Yang Cheng


Spontaneous gestures encoded by hand positions improve language models: An Information-Theoretic motivated study
Yang Xu | Yang Cheng
Findings of the Association for Computational Linguistics: ACL 2023

The multi-modality nature of human communication has been utilized to enhance the performance of language modeling-related tasks. Driven by the development of large-scale end-to-end learning techniques and the availability of multi-modal data, it becomes possible to represent non-verbal communication behaviors through joint-learning, and directly study their interaction with verbal communication. However, there is still gaps in existing studies to better address the underlying mechanism of how non-verbal expression contributes to the overall communication purpose. Therefore, we explore two questions using mixed-modal language models trained against monologue video data: first, whether incorporating gesture representations can improve the language model’s performance (perplexity); second, whether spontaneous gestures demonstrate entropy rate constancy (ERC), which is an empirical pattern found in most verbal language data that supports the rational communication assumption from Information Theory. We have positive and interesting findings for both questions: speakers indeed use spontaneous gestures to convey “meaningful” information that enhances verbal communication, which can be captured with a simple spatial encoding scheme. More importantly, gestures are produced and organized rationally in a similar way as words, which optimizes the communication efficiency.
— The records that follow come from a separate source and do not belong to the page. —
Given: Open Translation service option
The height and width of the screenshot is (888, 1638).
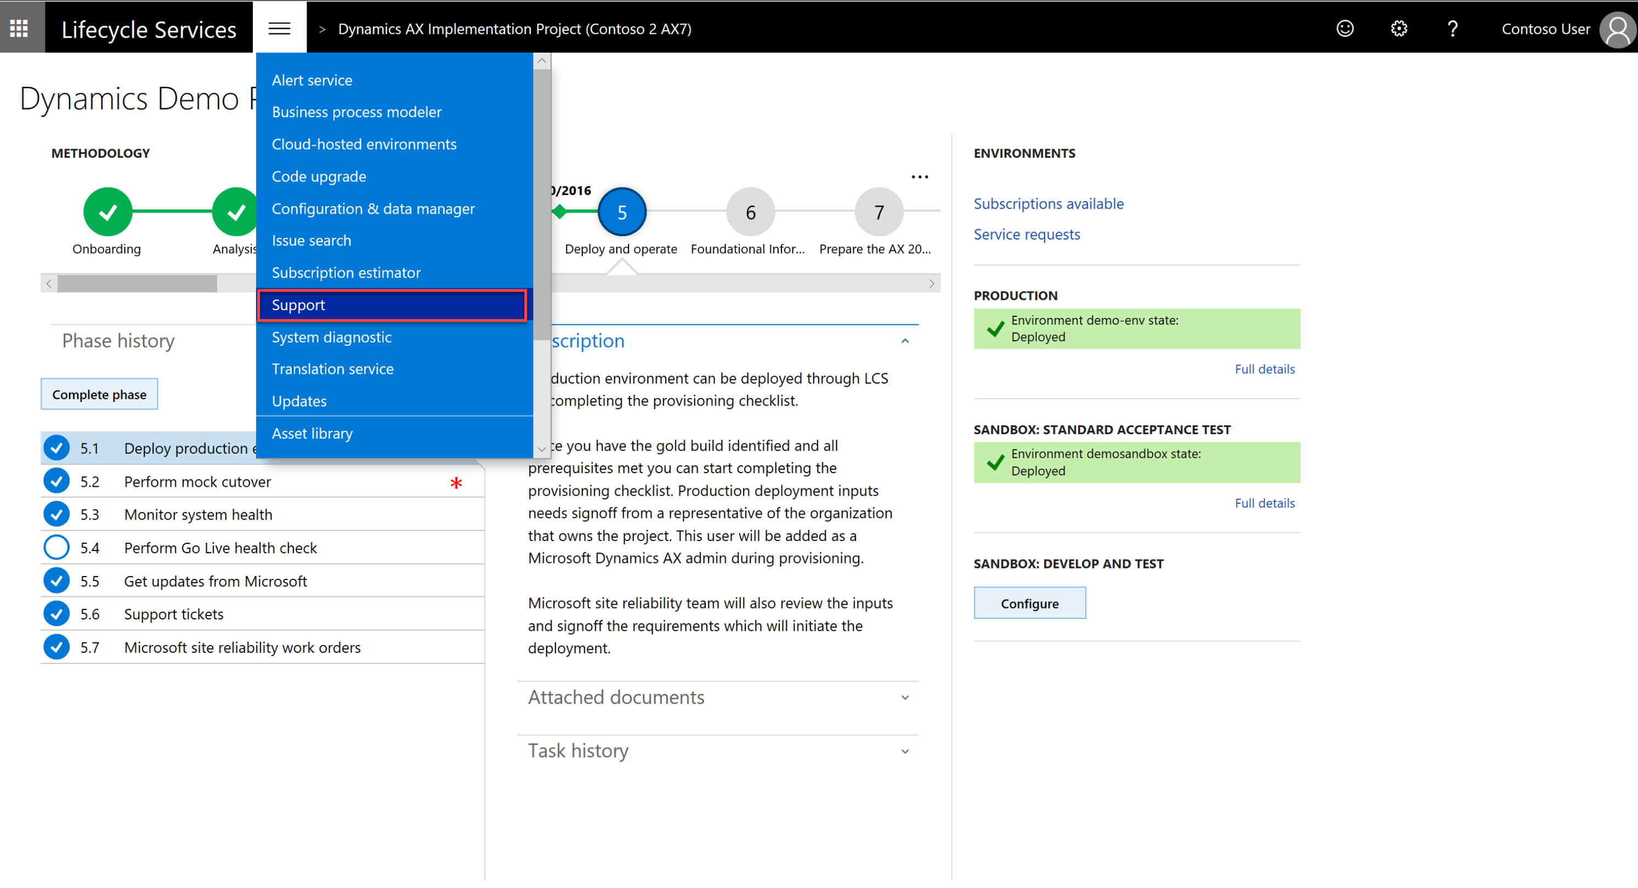Looking at the screenshot, I should coord(333,368).
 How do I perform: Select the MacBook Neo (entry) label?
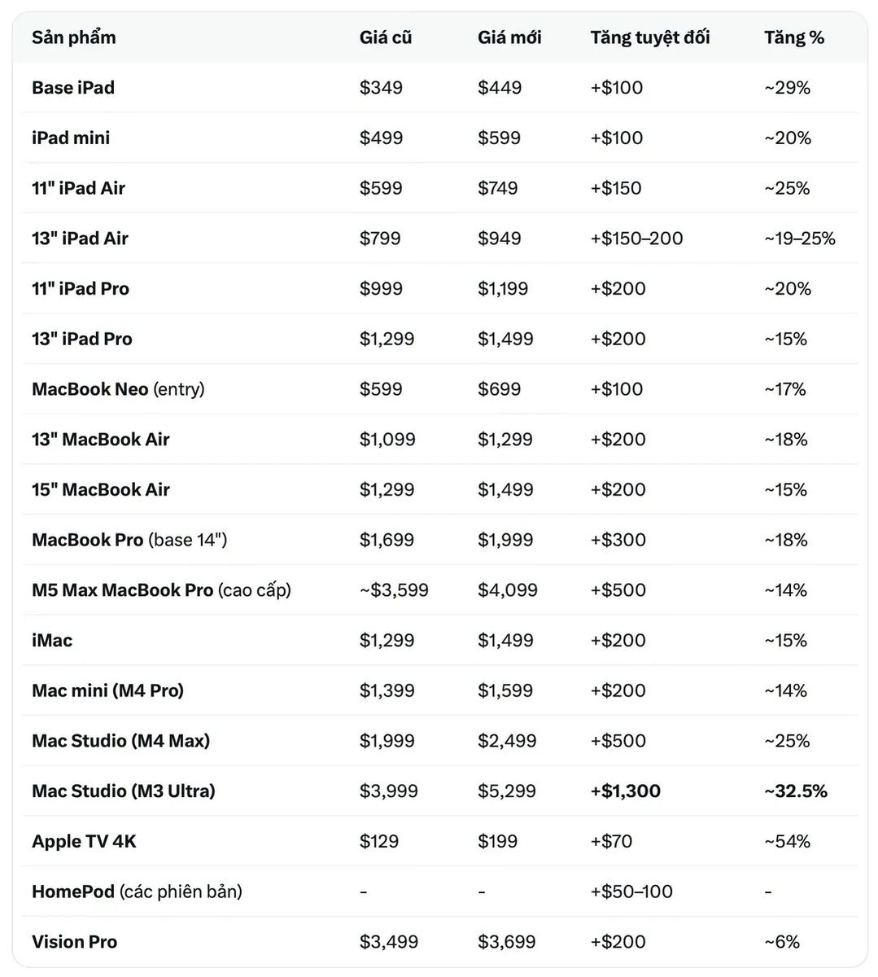pos(118,389)

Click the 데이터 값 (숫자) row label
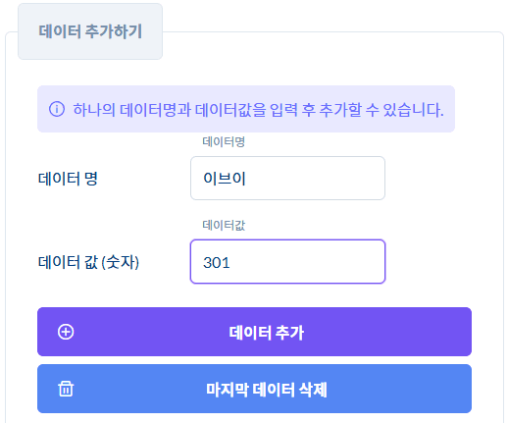(x=88, y=262)
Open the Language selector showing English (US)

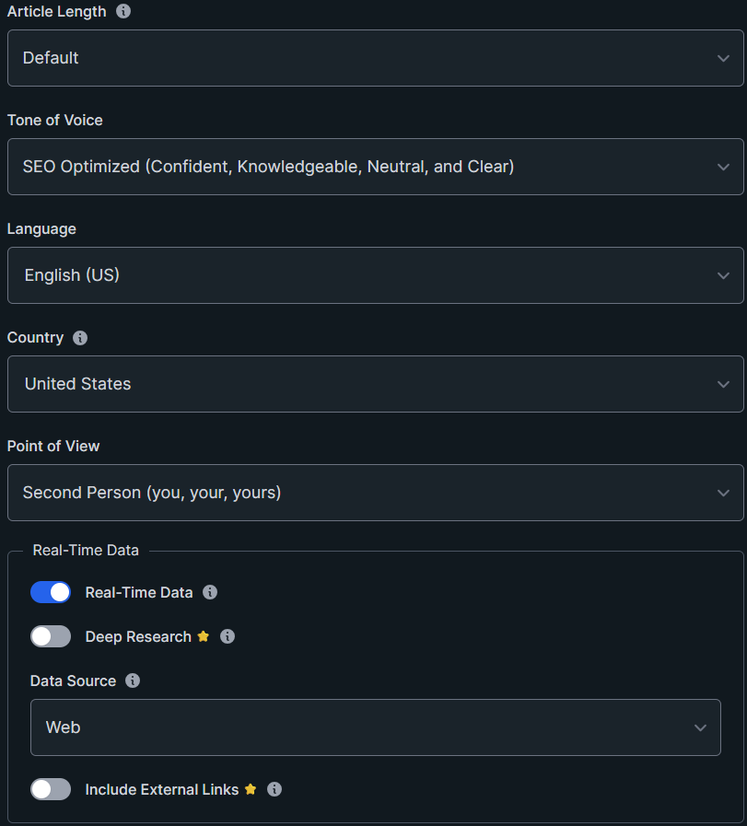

Gestures Are Used Rationally: Information Theoretic Evidence from Neural Sequential Models
Yang Xu | Yang Cheng | Riya Bhatia
Proceedings of the 29th International Conference on Computational Linguistics

Verbal communication is companied by rich non-verbal signals. The usage of gestures, poses, and facial expressions facilitates the information transmission in verbal channel. However, few computational studies have explored the non-verbal channels with finer theoretical lens. We extract gesture representations from monologue video data and train neural sequential models, in order to study the degree to which non-verbal signals can effectively transmit information. We focus on examining whether the gestures demonstrate the similar pattern of entropy rate constancy (ERC) found in words, as predicted by Information Theory. Positive results are shown to support the assumption, which leads to the conclusion that speakers indeed use simple gestures to convey information that enhances verbal communication, and the production of non-verbal information is rationally organized.